Meetu Kumari | Oct 23, 2025 |
High Court Quashes Reassessment and Demand Notice Passed Without Granting Opportunity of Hearing
The petitioner, being a non-resident Indian, had NRE deposits in Indian banks based on foreign remittances and received only interest income exempt under Section 10(15) of the Income Tax Act. The department alleged non-filing of the return for the assessment year 2018-19 and flagged the case under the risk management strategy. On that basis, a show-cause notice under Section 148A(b) was issued on 16.03.2022, and an order under Section 148A(d) dated 26.03.2022 declared that the income of Rs. 3,05,18,951/- had escaped assessment. After the proceedings remained inactive for some time, fresh notices were issued under Section 142(1) on February 1, 2023, and March 10, 2023. A show-cause notice dated 22.03.2023 scheduled a personal hearing for 25.03.2023, which fell on a Saturday and a government holiday.
The petitioner immediately sought adjournment on 24.03.2023, seeking 15 days to file a reply.

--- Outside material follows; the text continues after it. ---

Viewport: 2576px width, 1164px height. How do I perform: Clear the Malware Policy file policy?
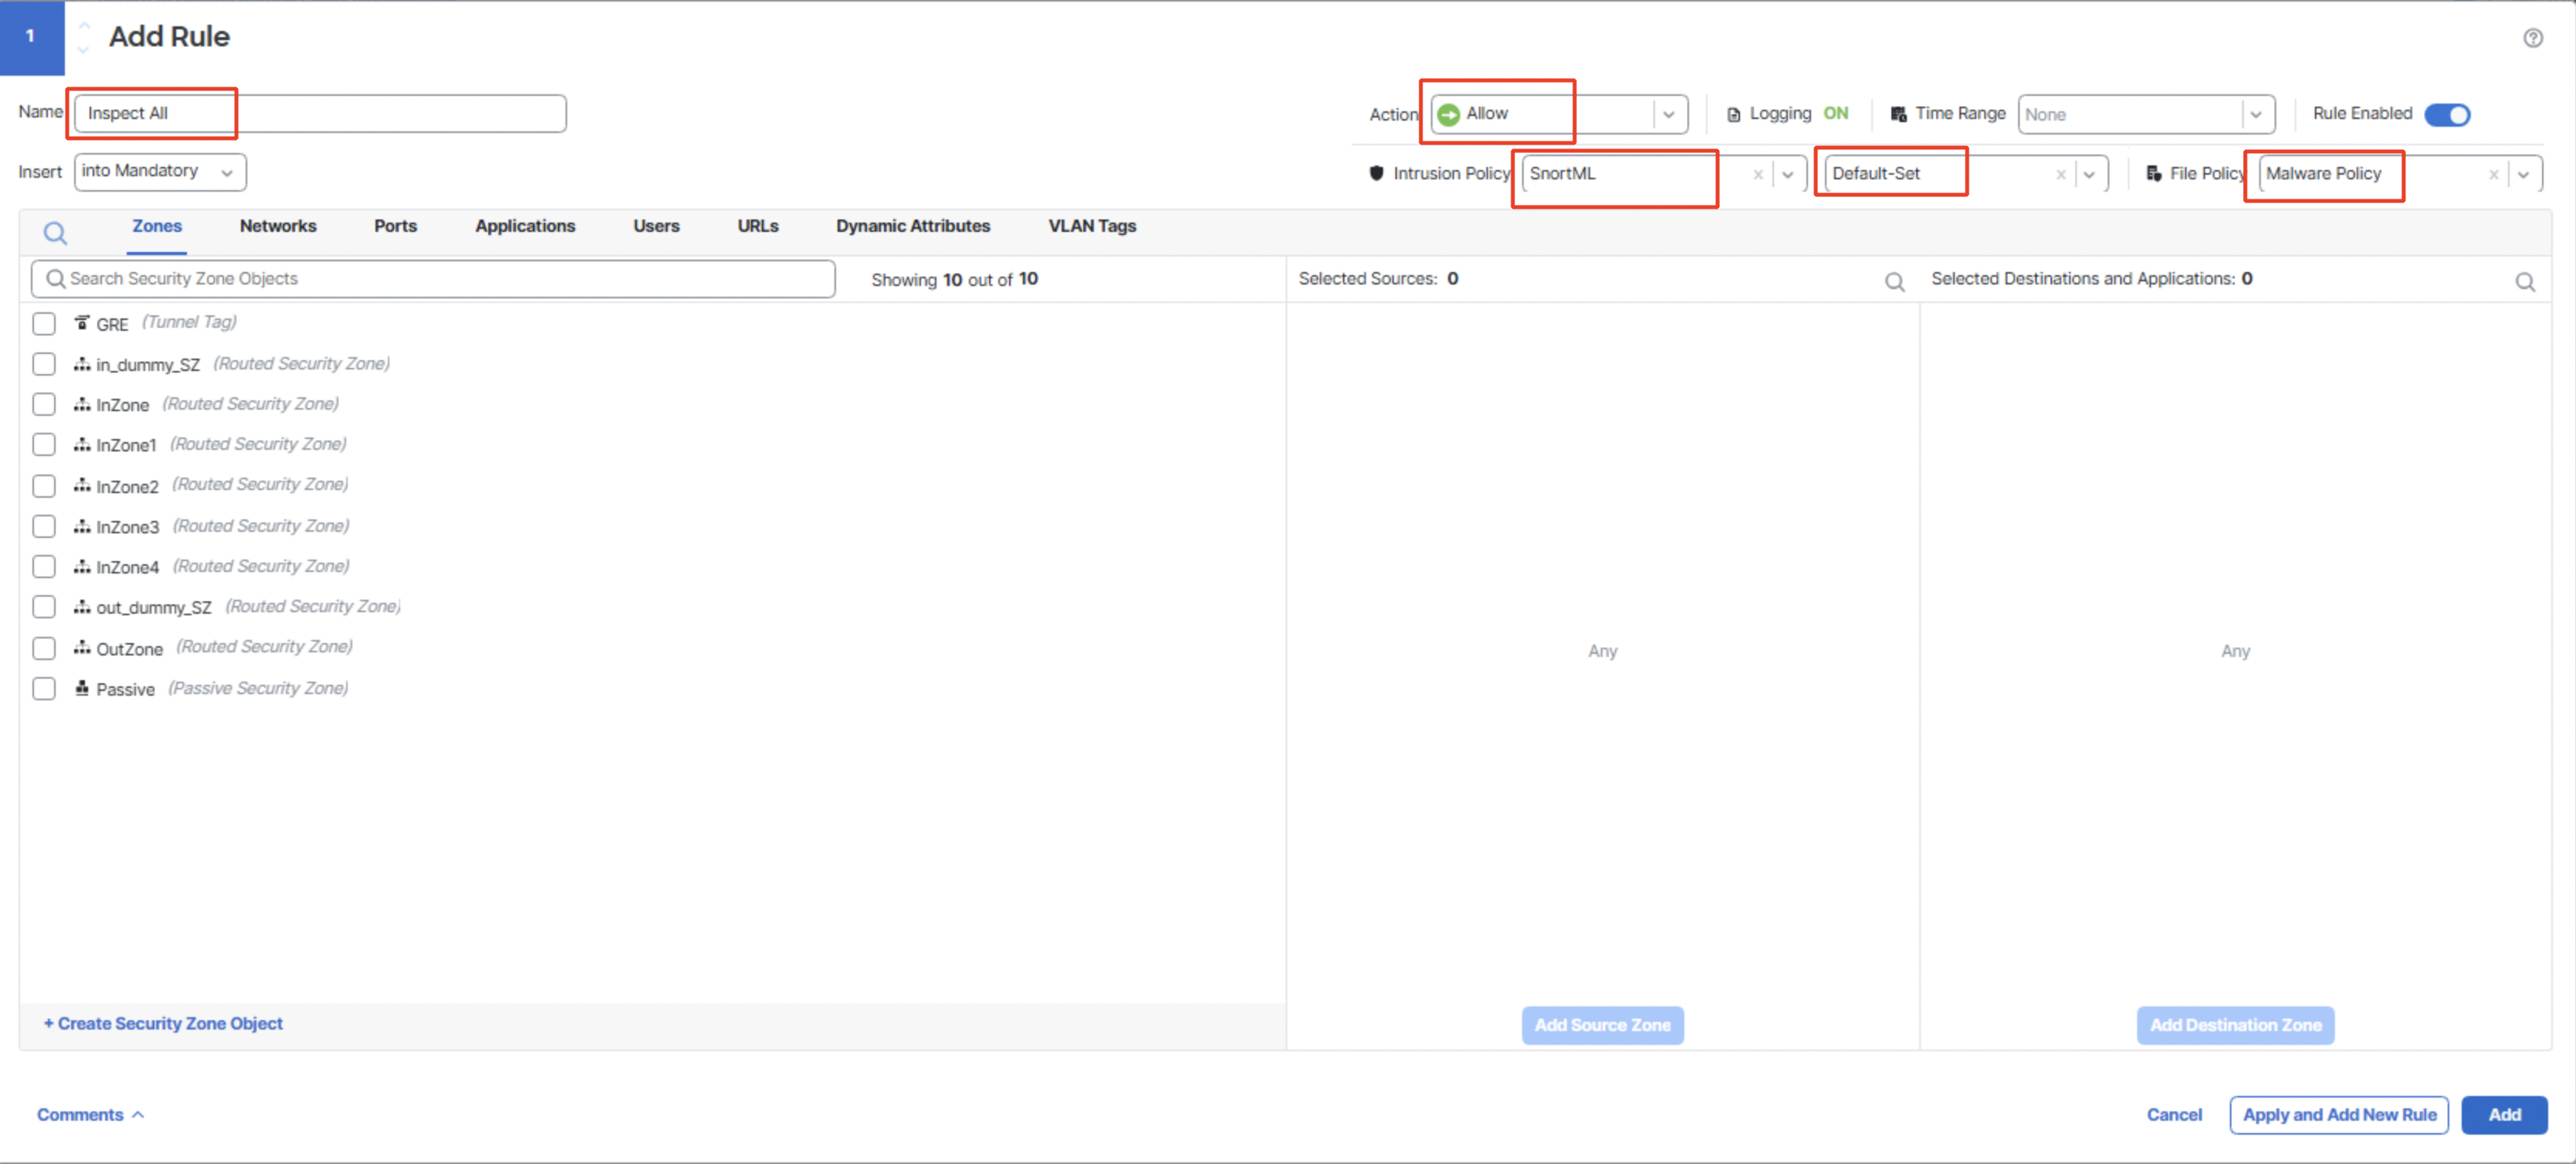click(2493, 174)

Another notice dated 23.03.2023 once again instructed submitting details by 25.03.2023. Without intimating the request for adjournment or holding a personal hearing, the AO gave an order on 31.03.2023 under Section 147 read with Section 144, adding Rs. 3,05,18,951/- and issued a corresponding demand notice under Section 156. Penalty proceedings were also initiated under Sections 271AAC, 271F and 272A. Grieved by the ex parte character of the assessment, the petitioner went to the High Court against the reassessment order and demand notice based on a violation of natural justice.

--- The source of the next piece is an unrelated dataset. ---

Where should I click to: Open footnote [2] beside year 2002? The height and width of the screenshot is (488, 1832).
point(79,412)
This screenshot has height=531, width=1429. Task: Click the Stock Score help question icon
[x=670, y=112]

Issue Raised: Whether reassessment and demand notices under Sections 147, 144, and 156 of the Income Tax Act could be sustained when no personal hearing was provided, even on a clear written request by the petitioner.
HC’s Decision: The Court observed that the sequence of events clearly established that though the petitioner had responded to the departmental notices and specifically requested a personal hearing, the same was not provided before passing the impugned order. The Bench held that it was undisputed that the show-cause notice dated 22.03.2023 fixed a hearing on 25.03.2023, and despite the petitioner’s communication dated 24.03.2023 seeking time and highlighting that the date fell on a holiday, no further opportunity was granted. The 31.03.2023 order impugned was not made in an unhurried fashion, dismissing the petitioner’s plea and submissions. The Court reaffirmed the established law that the right to hear is a natural justice aspect inherent within itself. The doctrine of audi alteram partem binds all quasi-judicial authorities to accord a reasonable opportunity of being heard prior to passing any adverse decision. By doing so, the department transgressed this elementary procedural protection.
The Court held that the order of reassessment dated 31.03.2023 passed under Section 147 read with Section 144B for the A.Y. 2018–19 was not sustainable in law. The demand notice dated 31.03.2023 issued under Section 156 also stood quashed. The Court also observed that where a decision is arrived at without fair hearing, such an order cannot be upheld on technical grounds of limitation. Therefore, the petition was granted, the impugned orders and notices were cancelled, and the rule made absolute with no order as to costs.